Measurement of the Fracture Toughness of Ceramic Materials Using a Miniaturized Disk‐Bend Test

Abstract

The fracture toughness of several ceramic materials has been measured using a miniaturized disk‐bend test apparatus and methodology based on small disk‐shaped samples 3 mm in diameter. The method involves the Vickers indentation of specimens ranging in thickness from 300 to 700 μm, and testing them in a ring‐on‐ring bending mode. New experiments on a glass‐ceramic (GC) and Si3N4 have been performed to demonstrate the validity of the technique, supplementing the original work on ZnS. The fracture resistances of these materials increase with increasing crack length (R‐curve behavior). The data are analyzed using a specific model for the relationship between fracture resistance and crack length; this model enables the R‐curve behavior to be treated analytically, and the fracture resistance at “infinite” crack length to be evaluated using a straightforward graphical procedure.

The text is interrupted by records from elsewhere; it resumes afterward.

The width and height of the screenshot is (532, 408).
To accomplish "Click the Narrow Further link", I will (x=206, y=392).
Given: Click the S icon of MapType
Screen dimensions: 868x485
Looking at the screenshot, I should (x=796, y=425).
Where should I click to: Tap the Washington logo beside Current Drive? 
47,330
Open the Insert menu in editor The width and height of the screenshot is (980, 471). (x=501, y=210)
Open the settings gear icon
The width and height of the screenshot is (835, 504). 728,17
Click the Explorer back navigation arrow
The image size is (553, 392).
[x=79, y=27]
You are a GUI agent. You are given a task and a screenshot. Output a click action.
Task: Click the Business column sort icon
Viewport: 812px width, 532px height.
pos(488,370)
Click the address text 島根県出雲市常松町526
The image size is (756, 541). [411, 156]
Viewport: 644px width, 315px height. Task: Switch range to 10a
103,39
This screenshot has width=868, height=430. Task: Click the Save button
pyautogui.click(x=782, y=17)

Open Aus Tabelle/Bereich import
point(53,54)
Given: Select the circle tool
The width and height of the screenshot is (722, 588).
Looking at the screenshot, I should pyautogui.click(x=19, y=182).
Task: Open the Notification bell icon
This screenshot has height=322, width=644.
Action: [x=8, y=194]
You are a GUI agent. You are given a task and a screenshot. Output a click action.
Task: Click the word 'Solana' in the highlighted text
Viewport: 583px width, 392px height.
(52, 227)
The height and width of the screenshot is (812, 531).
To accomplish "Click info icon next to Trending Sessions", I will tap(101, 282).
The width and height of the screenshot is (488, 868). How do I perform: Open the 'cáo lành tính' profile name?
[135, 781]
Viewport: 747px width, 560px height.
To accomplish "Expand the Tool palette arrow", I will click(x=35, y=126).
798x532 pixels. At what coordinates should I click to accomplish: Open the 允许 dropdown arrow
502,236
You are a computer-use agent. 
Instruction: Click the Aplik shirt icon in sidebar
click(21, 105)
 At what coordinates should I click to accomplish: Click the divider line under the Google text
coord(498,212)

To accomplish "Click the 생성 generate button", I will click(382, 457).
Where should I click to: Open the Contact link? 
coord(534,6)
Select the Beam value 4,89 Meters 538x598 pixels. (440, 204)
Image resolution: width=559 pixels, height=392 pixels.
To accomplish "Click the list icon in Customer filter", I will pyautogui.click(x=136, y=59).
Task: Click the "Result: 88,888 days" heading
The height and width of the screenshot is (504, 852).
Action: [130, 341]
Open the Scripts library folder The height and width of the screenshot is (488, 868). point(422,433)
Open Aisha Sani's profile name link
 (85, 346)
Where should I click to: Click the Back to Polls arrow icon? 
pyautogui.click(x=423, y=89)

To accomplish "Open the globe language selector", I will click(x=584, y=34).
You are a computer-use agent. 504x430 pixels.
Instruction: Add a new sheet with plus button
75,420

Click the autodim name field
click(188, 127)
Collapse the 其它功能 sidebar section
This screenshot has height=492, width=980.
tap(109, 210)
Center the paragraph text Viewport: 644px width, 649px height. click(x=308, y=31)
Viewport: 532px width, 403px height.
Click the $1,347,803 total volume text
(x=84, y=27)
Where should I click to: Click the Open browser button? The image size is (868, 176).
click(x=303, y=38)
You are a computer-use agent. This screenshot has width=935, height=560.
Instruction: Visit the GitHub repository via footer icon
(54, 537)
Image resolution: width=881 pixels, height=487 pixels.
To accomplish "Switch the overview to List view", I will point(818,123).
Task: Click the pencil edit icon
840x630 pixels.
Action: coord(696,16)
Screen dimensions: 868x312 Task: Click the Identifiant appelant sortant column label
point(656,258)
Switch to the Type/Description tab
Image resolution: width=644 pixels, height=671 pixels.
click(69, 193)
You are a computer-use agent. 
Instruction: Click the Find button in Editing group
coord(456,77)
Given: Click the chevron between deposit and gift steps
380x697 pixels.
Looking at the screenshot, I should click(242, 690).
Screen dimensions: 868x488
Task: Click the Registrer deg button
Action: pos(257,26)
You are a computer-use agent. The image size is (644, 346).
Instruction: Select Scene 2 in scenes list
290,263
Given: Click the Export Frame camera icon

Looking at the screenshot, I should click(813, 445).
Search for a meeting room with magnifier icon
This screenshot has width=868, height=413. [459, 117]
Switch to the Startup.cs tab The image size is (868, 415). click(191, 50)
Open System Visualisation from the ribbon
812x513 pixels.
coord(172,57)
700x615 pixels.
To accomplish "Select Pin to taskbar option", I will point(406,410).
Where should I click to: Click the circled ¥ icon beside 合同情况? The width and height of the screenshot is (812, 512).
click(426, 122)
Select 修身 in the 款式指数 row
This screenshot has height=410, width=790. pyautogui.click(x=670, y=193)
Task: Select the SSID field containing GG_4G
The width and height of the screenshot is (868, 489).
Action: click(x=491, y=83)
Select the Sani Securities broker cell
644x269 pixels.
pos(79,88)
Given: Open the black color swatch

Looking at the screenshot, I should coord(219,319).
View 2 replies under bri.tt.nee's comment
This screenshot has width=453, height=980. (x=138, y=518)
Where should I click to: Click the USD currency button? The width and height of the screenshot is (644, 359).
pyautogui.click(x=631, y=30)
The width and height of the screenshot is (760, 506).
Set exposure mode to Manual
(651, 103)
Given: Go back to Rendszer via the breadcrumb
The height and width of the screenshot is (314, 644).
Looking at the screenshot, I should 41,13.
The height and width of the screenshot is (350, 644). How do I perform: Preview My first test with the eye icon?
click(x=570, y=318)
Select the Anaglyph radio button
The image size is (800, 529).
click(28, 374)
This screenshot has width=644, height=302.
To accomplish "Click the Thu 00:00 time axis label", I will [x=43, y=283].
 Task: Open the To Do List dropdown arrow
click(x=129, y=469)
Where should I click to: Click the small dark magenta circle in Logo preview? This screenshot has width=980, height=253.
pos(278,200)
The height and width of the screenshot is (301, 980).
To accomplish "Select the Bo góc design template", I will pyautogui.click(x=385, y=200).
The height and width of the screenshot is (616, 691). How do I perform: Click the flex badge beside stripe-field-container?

The resulting values of the fracture toughness for ZnS, GC, and Si3N4 are 0.74 ± 0.02, 2.18 ± 0.09, and 4.97 ± 0.07 MPa‐m1/2, respectively, which are all in very good agreement with values obtained from conventional fracture toughness tests on large specimens. The results verify the utility of the miniaturized diskbend method for measuring the fracture toughness of brittle materials.